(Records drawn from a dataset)

·····

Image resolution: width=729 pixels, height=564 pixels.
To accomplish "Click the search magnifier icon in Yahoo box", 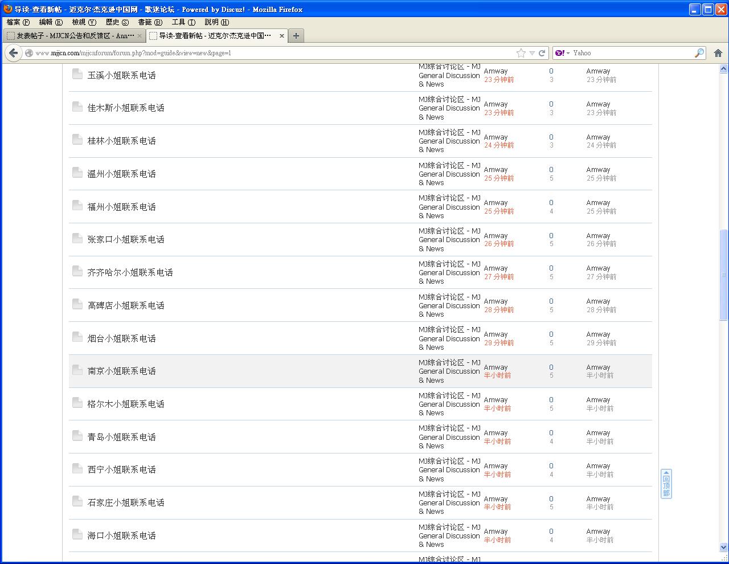I will tap(699, 53).
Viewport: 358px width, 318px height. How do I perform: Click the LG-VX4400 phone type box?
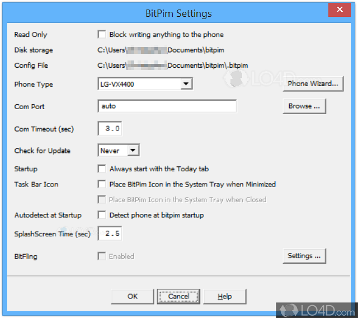click(x=139, y=84)
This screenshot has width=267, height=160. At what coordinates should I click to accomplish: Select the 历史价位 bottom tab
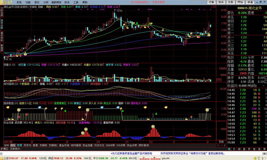[x=100, y=146]
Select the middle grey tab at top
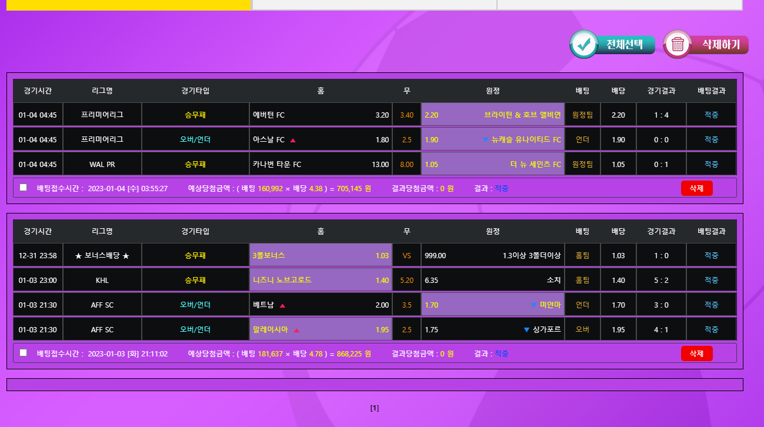The height and width of the screenshot is (427, 764). tap(374, 5)
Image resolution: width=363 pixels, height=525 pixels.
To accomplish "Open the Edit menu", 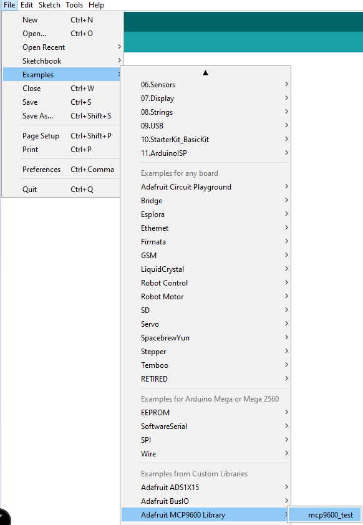I will [x=26, y=5].
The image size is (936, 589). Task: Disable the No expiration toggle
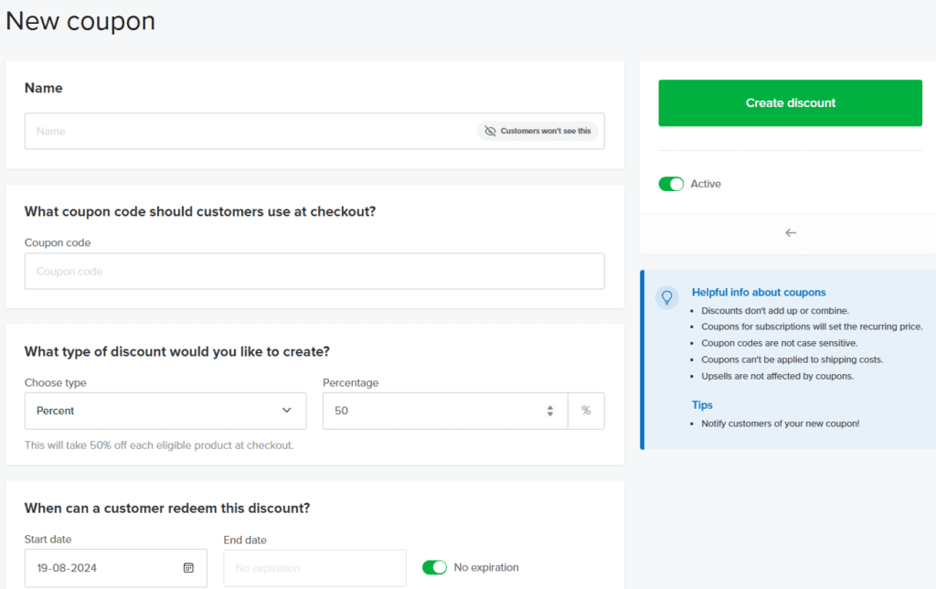click(x=434, y=568)
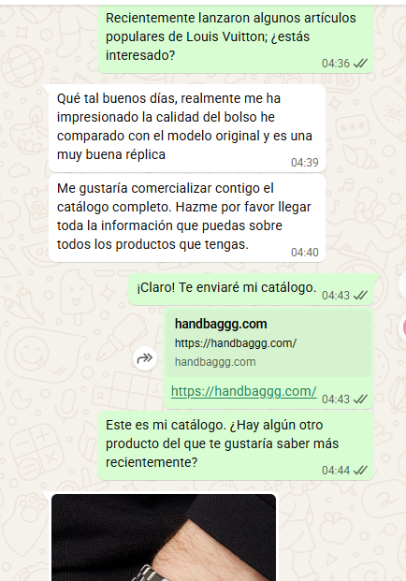406x581 pixels.
Task: Click the gray handbaggg.com domain label
Action: click(215, 362)
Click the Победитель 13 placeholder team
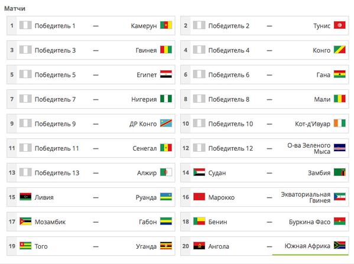This screenshot has width=354, height=264. click(x=57, y=173)
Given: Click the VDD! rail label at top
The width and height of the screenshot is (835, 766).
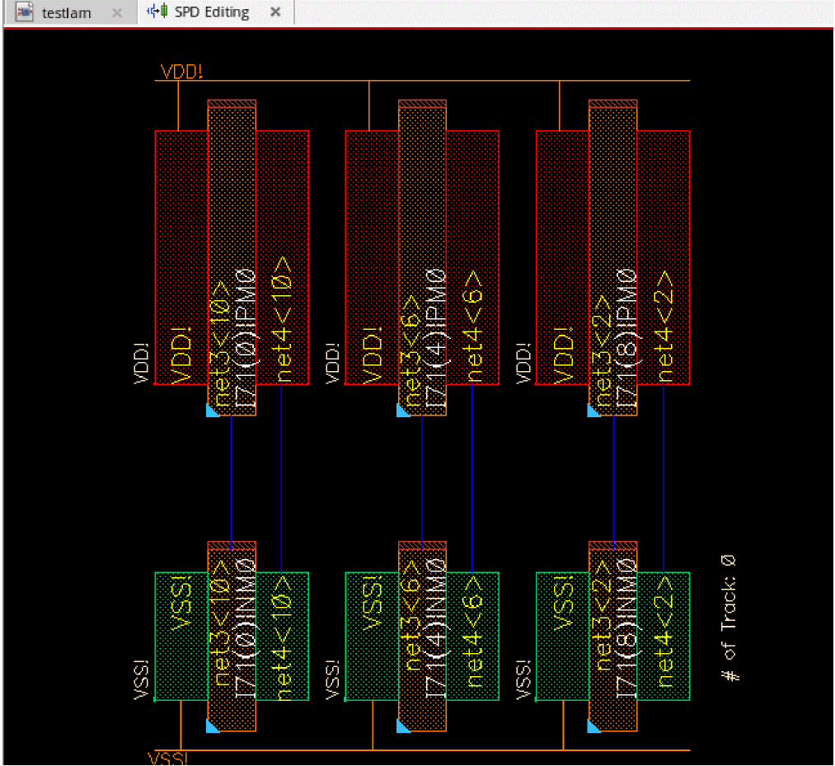Looking at the screenshot, I should click(181, 72).
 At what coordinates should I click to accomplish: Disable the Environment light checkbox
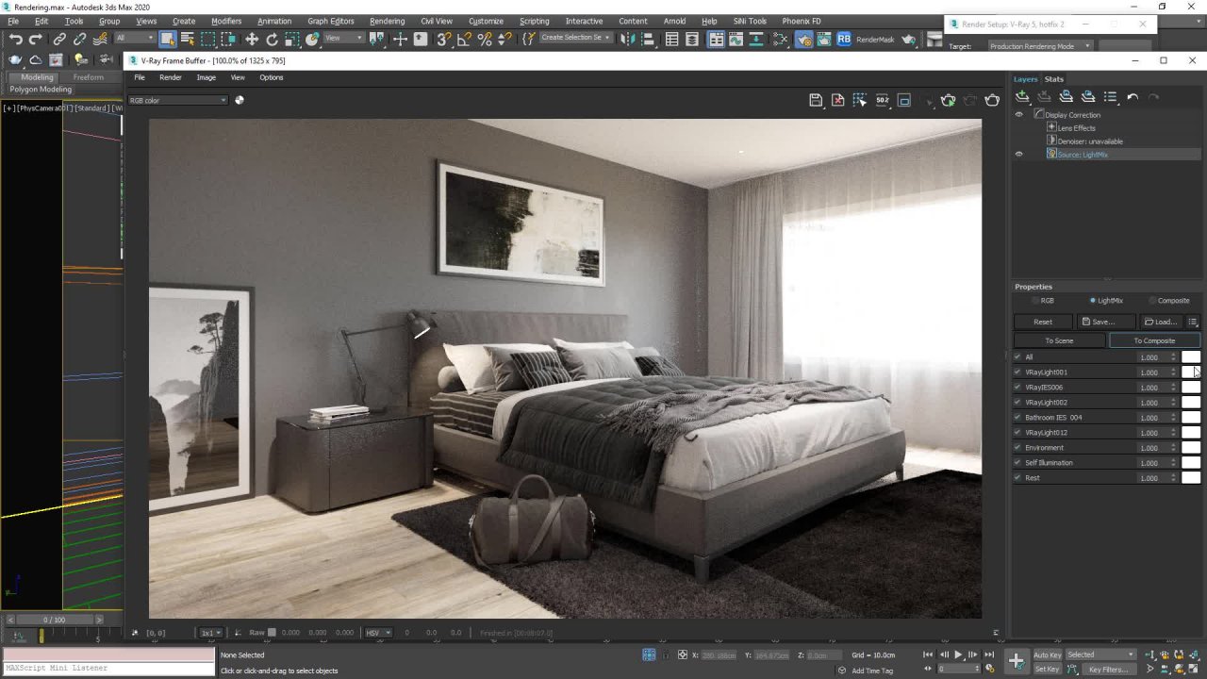1017,448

·····

In the entries above, find each line with the word "resolution" and copy it.

Image resolution: width=729 pixels, height=564 pixels.
Image resolution: width=363 pixels, height=525 pixels.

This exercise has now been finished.